Petitioner then alleges that the appellate brief filed by [second trial counsel] in the appeal of Petitioner's conviction was below the standard required of counsel in criminal cases. The brief was not presented into evidence at the hearing of Post- Conviction Petition. Petitioner's allegations are not supported by the proof. T.C.A. § 40-30-210(f).
Petitioner's next allegation is that [second trial counsel] "failed to subpoena and review records of the Juvenile Court proceedings that would have exonerated Petitioner." These records were not introduced into evidence and this Court has no idea what they contain nor how they could have benefitted Petitioner. Petitioner has the burden of proving his allegations. T.C.A. § 40-30-210(f). In this, he has failed. The allegation is without merit.
Lastly, Petitioner alleges that [second trial counsel] "failed to pursue evidence of pornography and documents pertaining to pursuing claims of child abuse in Petitioner's wife's possession." He submits that said material would constitute proof of a conspiracy by Julie Forrester (Petitioner's ex-wife) and Sharon Stump. Again, this material was not introduced into evidence nor were either of these individuals called to testimony [sic]. There is no proof in the record to substantiate Petitioner's allegations. He fails in his burden of proof. T.C.A. § 40-30-210(f).

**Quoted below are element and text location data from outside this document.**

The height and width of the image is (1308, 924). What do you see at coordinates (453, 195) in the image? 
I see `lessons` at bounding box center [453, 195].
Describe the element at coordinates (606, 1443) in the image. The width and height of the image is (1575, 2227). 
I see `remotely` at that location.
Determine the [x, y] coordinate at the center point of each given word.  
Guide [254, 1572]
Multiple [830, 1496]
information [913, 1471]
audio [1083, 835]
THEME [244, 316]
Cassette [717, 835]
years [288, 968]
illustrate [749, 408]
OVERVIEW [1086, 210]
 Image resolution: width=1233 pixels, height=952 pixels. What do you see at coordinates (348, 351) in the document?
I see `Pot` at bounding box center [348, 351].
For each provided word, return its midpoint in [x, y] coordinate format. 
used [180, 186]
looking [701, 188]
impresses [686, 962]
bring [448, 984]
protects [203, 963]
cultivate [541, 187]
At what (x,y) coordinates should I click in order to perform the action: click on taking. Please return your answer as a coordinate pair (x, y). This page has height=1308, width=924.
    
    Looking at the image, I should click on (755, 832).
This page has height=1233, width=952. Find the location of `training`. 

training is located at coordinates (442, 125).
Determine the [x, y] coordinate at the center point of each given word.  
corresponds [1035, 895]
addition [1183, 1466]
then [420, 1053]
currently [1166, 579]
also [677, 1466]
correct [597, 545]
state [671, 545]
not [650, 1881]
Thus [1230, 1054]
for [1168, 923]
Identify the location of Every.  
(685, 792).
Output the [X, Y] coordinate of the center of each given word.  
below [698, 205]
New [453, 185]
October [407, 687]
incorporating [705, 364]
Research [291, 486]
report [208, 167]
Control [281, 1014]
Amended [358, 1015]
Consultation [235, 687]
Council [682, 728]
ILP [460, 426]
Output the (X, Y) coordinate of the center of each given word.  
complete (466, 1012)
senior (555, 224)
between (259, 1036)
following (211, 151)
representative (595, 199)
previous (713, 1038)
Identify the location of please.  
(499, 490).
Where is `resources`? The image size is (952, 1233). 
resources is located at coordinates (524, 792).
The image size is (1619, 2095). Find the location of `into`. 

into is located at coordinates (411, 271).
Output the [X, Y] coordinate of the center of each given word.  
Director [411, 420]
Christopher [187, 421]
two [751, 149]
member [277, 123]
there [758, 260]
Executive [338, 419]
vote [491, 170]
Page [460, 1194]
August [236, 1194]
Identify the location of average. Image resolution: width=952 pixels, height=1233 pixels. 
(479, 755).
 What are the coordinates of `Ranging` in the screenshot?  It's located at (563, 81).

In summary, Petitioner has failed to introduce any evidence establishing that [second trial counsel's] performance was below that expected of counsel in criminal cases. The Court observed no deficiencies in [second trial counsel's] performance either at the hearing of the motion to suppress or at the trial.
The record on appeal fully supports these findings.
CONCLUSION
Based upon the foregoing authorities and reasoning, we affirm the post-conviction court's denial of the petition for post-conviction relief.